Appreciate the link, thank you. Interesting. I can see that making sense for certain global settings, access to certain items (certain workflows, MCPs, or SKILLS, docs for example could be useful globally), but so far it’s a messy experience in practice. The agent keeps trying to do stuff derived from a totally seperate folder and it’s like trying to navigate with the wrong map.
… build upon previous work across conversations.
This makes perfect sense across ‘chats’ in the Agent Manager working on the same project, but weird across workspaces.
Thank you @Sam_Rexford for sharing your observations on the Knowledge feature and @Cat for sharing the documentation page.
You could enforce stricter isolation of Knowledge by adding direct instructions to the agent or add workspace-level rules (e.g., in the .agent/rules folder of your workspace or git root). Below are a couple of example rules:
Strict Context Isolation
Scope Limit: You are strictly limited to the context of the currently open workspace files and explicitly provided documentation.
No External Leakage: Do NOT reference, recall, or use knowledge from previous sessions, other projects, or global context unless explicitly provided in the current chat.
You can find more details on rules in the documentation page.
I encountered this exact same issue today when Antigravity made a change that was completely inappropriate for the workspace I was in, based on a conversation from a different workspace.
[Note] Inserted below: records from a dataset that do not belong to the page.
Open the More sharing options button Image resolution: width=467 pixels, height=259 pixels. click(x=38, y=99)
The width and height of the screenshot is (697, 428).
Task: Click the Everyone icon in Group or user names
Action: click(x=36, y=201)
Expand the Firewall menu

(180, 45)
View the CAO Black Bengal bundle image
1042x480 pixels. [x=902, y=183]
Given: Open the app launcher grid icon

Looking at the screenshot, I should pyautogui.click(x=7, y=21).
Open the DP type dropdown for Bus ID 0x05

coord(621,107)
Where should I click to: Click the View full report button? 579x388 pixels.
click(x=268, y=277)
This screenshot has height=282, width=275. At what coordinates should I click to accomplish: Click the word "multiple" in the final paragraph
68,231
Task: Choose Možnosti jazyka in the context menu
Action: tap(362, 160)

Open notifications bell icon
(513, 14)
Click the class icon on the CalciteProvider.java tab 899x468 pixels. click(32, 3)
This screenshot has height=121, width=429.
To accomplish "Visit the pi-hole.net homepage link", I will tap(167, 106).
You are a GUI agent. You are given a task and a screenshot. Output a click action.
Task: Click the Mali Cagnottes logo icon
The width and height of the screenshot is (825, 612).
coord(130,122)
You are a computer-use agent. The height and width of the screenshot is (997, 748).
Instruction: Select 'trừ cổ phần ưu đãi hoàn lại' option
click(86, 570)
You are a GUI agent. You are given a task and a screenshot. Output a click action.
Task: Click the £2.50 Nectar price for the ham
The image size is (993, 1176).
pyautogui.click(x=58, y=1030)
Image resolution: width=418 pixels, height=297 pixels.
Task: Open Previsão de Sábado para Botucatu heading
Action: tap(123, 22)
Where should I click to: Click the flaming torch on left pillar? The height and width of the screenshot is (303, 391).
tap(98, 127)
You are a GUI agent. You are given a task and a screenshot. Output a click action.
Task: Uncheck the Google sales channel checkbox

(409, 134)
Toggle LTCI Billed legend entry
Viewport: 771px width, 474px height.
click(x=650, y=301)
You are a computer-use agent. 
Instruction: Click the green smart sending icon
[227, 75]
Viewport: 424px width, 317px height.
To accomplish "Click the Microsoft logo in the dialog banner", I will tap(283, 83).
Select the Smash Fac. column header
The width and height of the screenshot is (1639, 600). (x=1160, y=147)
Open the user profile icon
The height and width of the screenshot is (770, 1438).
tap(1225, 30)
While I understand your suggestion for creating .agent/rules - I want a completely isolated environment without having the LLM “lie” about what it may or may not have in its context / memory based on some rule text.
Follow up after adding the suggested isolation rules - TL;DR - it didn’t work. The LLM (Gemini 3 Flash / Fast) responded…
The “isolation rule” we wrote is a failure if the goal is actual data-privacy or 100% technical isolation. It is merely an instruction that I am clearly capable of accidentally ignoring.
If seeing that “leakage” bothers you (and it should, given how strictly we just defined that rule), then we have effectively confirmed that there is no way to truly isolate these projects in this environment.
I apologize for the breach. Even in a “meta” discussion about the rule, I should have adhered to the boundary I wrote.